Sementara dalam diskusi Diskusi Politik Perkembangan dan Dinamika Sosial Politik Masyarakat di Kota Bandung Menjelang Pemilu dan Pilkada Serentak 2024 yang digelar baru-baru ini, diperkirakan sebesar 70,7 persen generasi berusia 17-39 tahun menyatakan akan menggunakan hak pilihnya.
Dalam diskusi tersebut disebutkan bahwa saat ini Kota Bandung berada pada posisi kerawanan pemilu. Titik kerawanan pemilu di antaranya pada aspek sosial politik, masyarakat, penyelenggara pemilu yang tidak berintegritas, dan konstentasi peserta pemilu.

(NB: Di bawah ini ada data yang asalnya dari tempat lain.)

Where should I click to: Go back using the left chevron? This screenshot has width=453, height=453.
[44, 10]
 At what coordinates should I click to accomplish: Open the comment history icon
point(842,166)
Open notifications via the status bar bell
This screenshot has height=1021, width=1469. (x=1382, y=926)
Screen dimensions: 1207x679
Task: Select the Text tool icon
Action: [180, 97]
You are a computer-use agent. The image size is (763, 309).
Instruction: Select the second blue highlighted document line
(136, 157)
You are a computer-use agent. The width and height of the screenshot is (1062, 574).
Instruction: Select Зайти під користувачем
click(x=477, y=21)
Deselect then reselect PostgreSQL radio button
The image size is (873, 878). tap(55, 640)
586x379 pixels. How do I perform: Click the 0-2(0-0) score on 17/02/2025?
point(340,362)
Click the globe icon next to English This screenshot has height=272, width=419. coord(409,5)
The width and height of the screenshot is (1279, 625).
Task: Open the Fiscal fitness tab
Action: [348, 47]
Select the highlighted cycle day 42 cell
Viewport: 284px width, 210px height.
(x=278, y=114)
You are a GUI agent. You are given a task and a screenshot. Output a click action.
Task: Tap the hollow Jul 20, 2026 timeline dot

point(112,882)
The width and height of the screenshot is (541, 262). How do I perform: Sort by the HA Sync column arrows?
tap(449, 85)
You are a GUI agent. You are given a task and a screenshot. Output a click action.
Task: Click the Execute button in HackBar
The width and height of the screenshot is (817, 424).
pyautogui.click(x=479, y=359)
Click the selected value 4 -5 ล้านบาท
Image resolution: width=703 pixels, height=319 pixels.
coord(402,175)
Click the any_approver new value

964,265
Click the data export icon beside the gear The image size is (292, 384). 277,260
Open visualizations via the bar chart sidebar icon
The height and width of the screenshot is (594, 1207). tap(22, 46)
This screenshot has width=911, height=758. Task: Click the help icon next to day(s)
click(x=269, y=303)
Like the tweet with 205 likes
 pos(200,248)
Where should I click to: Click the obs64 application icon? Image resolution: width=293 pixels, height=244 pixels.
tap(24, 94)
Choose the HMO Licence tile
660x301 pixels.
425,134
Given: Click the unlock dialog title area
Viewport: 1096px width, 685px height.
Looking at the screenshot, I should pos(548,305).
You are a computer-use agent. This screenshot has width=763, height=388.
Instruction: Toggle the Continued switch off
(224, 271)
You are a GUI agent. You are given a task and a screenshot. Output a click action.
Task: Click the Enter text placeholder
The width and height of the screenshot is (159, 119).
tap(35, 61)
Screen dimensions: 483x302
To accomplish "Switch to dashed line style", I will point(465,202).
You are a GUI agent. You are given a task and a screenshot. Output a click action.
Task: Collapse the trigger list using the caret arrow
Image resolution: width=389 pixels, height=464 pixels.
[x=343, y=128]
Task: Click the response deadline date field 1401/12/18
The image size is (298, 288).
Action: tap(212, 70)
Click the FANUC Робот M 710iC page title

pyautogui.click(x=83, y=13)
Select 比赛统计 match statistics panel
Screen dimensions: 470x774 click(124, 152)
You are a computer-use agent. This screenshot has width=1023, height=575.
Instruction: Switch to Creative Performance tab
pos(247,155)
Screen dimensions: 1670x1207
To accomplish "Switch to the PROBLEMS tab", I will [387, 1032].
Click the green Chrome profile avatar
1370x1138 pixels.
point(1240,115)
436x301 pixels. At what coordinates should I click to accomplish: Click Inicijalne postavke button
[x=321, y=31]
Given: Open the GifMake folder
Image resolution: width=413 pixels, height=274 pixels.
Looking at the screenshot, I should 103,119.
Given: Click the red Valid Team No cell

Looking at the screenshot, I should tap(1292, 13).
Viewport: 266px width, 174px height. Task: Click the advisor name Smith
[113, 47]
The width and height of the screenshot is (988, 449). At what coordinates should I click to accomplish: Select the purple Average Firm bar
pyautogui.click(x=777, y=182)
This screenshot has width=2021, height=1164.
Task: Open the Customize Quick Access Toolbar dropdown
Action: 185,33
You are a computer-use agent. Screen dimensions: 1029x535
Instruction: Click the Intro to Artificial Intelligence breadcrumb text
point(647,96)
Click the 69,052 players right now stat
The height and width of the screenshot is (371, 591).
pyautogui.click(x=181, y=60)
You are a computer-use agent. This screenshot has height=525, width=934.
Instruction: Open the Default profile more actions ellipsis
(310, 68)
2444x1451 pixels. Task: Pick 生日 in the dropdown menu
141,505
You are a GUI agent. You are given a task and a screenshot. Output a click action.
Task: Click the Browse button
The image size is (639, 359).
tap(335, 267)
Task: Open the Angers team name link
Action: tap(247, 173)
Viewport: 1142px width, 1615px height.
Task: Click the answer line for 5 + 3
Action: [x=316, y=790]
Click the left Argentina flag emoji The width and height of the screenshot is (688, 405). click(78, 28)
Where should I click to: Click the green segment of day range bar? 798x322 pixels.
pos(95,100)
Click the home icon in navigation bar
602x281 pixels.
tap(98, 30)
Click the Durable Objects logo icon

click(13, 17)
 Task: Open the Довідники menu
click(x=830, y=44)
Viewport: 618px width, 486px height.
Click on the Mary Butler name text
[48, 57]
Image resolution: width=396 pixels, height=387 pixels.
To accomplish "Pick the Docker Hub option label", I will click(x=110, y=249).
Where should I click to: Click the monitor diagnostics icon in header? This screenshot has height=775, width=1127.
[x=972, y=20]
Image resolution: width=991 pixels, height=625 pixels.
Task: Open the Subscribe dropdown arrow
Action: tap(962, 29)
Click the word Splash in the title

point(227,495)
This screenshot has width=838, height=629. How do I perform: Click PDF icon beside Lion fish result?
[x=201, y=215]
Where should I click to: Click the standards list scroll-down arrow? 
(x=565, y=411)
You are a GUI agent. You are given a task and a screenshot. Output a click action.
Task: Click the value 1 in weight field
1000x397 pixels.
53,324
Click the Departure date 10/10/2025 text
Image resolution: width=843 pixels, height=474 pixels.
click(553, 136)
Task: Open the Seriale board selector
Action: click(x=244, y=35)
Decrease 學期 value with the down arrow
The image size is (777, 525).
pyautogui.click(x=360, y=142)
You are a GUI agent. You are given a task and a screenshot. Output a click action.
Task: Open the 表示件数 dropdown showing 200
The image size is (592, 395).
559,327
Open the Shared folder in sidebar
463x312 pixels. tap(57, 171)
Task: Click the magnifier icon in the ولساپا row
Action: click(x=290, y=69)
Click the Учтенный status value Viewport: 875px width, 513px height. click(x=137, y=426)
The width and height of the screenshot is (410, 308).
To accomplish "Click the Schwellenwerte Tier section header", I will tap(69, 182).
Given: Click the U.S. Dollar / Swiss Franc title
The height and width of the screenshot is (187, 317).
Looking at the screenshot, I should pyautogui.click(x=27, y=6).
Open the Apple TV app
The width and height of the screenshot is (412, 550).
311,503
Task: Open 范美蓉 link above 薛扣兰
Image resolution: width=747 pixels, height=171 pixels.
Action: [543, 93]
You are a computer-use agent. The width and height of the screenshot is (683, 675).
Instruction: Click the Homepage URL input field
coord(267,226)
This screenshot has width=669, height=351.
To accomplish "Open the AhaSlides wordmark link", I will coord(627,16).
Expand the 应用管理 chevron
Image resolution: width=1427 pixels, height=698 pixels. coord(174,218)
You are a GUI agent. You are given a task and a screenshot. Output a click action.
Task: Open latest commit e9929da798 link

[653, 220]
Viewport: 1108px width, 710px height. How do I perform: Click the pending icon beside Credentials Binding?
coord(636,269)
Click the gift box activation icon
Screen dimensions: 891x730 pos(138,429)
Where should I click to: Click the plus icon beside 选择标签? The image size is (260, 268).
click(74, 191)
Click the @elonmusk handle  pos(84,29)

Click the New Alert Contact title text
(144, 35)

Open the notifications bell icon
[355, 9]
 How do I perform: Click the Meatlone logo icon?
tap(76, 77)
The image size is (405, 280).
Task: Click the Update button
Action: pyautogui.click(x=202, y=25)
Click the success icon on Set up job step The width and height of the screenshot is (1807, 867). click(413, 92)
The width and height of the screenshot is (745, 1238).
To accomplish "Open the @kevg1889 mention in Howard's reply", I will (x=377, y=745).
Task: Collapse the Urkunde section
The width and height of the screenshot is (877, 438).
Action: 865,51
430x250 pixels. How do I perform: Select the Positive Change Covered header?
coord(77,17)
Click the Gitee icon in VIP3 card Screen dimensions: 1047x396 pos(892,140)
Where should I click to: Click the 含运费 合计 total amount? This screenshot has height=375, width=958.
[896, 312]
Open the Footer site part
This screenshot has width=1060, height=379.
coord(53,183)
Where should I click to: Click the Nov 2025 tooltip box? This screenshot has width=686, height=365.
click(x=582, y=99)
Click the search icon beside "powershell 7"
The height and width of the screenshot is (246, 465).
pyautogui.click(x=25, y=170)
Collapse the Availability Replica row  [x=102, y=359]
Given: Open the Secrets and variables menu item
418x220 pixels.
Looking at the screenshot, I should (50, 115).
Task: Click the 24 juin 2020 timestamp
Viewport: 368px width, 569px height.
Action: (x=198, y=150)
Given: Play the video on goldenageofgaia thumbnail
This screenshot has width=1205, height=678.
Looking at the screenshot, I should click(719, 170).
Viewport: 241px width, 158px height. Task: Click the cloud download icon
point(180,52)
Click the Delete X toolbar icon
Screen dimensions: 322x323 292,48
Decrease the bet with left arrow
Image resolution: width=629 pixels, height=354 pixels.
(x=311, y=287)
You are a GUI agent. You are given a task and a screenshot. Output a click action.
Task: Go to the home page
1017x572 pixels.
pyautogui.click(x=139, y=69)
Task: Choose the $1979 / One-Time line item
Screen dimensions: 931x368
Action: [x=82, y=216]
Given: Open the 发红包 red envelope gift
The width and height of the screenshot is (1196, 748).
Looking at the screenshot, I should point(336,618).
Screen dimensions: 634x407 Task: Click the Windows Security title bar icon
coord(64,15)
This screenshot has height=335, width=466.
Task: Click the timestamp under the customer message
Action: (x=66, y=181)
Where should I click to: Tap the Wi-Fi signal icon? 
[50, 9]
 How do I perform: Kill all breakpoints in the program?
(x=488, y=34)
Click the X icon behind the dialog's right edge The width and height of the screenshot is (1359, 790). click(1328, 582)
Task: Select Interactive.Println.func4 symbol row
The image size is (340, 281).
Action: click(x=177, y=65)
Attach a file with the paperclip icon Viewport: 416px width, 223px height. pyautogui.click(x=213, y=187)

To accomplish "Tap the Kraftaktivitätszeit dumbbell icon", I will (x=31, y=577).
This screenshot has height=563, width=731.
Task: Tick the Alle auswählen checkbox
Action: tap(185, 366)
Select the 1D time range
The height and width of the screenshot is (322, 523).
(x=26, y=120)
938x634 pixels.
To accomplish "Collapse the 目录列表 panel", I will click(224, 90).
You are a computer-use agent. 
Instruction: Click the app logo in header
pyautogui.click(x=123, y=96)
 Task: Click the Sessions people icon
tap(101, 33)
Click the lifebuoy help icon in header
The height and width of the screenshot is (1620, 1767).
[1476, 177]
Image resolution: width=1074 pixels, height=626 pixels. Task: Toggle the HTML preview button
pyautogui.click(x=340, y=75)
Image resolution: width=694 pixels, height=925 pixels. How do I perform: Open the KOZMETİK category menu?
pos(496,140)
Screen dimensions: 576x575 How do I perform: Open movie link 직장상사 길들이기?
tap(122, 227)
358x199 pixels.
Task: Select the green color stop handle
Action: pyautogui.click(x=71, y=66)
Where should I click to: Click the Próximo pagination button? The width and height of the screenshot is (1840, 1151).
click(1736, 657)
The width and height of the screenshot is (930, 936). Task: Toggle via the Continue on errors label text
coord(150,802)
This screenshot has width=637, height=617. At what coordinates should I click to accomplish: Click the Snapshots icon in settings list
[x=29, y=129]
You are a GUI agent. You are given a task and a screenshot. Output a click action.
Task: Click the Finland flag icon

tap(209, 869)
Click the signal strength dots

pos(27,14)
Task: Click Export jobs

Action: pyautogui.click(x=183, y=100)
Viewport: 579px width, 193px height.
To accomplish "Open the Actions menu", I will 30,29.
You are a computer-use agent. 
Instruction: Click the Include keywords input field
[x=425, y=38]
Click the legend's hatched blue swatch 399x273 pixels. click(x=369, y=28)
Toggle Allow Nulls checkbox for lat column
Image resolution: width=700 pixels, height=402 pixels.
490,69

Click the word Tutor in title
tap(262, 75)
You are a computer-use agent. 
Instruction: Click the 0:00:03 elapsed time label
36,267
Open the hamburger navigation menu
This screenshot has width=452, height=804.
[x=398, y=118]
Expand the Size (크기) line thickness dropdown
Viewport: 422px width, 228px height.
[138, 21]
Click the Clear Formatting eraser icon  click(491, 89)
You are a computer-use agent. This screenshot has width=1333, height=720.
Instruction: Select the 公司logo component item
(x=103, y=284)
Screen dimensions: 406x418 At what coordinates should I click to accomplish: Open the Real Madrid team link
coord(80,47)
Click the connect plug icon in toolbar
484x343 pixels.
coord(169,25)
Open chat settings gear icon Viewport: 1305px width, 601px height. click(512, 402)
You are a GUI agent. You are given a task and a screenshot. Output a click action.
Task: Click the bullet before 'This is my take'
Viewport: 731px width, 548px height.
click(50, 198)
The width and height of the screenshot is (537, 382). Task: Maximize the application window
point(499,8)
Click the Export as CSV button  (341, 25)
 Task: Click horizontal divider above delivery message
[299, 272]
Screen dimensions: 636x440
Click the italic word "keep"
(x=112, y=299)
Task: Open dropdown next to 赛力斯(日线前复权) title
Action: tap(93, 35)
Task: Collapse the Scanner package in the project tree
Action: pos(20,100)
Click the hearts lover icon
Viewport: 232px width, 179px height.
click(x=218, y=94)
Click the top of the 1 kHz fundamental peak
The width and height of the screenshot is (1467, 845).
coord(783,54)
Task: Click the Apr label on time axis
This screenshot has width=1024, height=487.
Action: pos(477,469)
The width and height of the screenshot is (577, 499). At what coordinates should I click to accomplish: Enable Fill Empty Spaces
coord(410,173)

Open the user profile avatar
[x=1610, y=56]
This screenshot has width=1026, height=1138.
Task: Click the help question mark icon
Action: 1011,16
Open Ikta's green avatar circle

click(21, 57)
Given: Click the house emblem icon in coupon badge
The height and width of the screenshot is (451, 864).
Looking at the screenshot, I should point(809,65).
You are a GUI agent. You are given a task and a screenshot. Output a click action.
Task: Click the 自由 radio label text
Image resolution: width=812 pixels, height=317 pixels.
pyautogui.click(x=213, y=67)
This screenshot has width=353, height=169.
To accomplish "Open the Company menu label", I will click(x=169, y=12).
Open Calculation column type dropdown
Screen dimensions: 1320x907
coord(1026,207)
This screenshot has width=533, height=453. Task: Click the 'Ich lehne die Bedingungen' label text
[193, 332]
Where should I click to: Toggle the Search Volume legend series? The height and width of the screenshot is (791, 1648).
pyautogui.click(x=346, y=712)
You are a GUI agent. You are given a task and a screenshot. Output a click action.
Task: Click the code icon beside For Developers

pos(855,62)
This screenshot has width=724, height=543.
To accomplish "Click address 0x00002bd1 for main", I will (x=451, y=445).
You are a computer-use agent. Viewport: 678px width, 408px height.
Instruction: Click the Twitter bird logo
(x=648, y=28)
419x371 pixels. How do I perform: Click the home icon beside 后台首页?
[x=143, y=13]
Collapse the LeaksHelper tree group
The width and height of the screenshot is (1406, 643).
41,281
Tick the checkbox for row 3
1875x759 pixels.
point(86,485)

"Berbagai isu strategis di Kota Bandung yang perlu disikapi yakni netralitas penyelenggara pemilu, polarisasi masyarakat, mitigasi dampak penggunaan media sosial dan pemenuhan hak memilih dan dipilih," ujar Anggota Bawaslu Kota Bandung Farhatun Fauziyyah, Kamis (16/3/2023).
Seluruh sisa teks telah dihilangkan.